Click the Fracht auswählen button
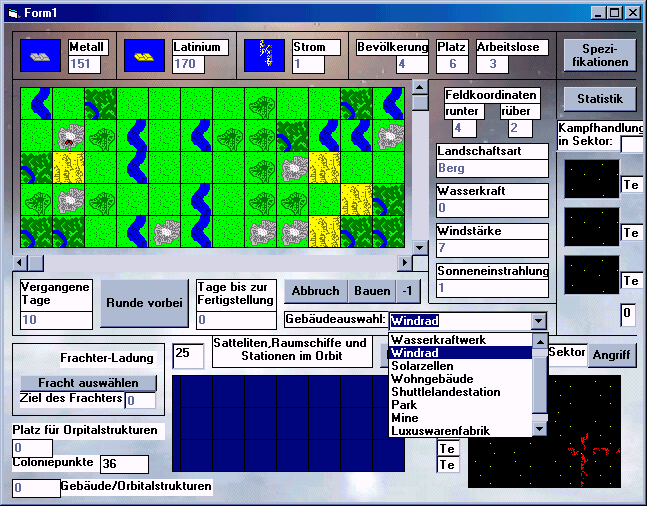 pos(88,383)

::::::::

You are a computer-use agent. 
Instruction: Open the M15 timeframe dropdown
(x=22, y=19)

::::::::

Goal: Can you turn everything in the material from the line containing "You are a computer-use agent." down to the line containing "(x=22, y=19)", both included, into a JSON list of strings with one string per line and no blank lines?

Written response:
[
  "You are a computer-use agent. ",
  "Instruction: Open the M15 timeframe dropdown",
  "(x=22, y=19)"
]